My first research and conservation experiences in Indonesia were with The Orangutan Tropical Peatland Project, an excellent organization based in Central Kalimantan (Indonesian Borneo). I have been working with them for the past three years, first doing field work for my Master’s thesis at Columbia University (see my research page) and then returning to work as the volunteer coordinator and a project scientist. Now I’m the Program Director for Gunung Palung Orangutan Conservation Program, or Yayasan Palung. I’m looking forward to using this blog to promote conservation issues, spread the word about all of the hard work being done on the ground in Indonesia to save some of the world’s most iconic species, and telling all of you about my travel adventures. Thanks for reading!
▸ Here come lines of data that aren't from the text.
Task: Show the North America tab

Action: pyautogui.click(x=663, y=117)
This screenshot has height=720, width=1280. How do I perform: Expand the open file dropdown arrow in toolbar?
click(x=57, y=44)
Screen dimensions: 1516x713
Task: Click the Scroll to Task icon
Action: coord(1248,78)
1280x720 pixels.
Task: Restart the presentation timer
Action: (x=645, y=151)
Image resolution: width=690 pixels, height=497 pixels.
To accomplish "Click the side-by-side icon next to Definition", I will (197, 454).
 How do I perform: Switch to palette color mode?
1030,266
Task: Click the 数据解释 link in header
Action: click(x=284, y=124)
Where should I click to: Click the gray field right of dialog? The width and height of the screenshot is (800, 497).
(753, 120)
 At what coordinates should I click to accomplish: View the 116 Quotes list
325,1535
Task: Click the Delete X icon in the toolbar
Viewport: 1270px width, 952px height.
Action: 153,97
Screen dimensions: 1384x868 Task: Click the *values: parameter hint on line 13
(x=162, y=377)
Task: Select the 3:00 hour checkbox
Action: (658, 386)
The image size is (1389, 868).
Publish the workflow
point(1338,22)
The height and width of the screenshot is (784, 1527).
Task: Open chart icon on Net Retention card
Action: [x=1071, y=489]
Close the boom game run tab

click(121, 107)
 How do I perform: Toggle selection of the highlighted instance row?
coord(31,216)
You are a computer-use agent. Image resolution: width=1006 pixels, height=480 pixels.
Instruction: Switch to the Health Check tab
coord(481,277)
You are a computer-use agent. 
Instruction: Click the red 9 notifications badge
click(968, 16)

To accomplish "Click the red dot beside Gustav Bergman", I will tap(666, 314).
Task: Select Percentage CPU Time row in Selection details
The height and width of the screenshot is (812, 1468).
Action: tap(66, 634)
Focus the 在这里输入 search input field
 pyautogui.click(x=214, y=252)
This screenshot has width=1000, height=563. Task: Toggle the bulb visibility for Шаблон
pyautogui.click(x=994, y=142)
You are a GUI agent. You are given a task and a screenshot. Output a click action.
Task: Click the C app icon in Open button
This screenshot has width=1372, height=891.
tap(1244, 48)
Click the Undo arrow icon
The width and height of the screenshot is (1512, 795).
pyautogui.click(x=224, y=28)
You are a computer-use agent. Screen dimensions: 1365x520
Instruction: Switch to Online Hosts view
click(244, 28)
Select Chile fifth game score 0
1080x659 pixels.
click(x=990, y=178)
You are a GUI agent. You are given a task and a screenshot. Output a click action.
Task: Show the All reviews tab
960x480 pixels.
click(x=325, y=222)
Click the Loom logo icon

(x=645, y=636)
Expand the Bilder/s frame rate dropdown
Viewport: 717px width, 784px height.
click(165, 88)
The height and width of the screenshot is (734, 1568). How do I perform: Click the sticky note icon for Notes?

And if you have a chance, follow me @CassieFreund on Twitter, where I do much the same as I do on this blog but in a much shorter format.

PS- About the blog title… it’s inspired by J. Michael Fay, an ecologist who surveyed a transect that stretched over 2000 miles across the Congo Basin in 1999.  His work led to 13 new national parks and $53 million dollars from the U.S. government for conservation work in the Congo, which is amazing. I once offhandedly told one of my friends that if someone ever writes a biography about me I would like to to be called “Megatransect”, a fact which she reminded me of the other day. So, since odds that someone writes my biography someday are slim, I decided to make my own. This is Megatransect, SE Asia style!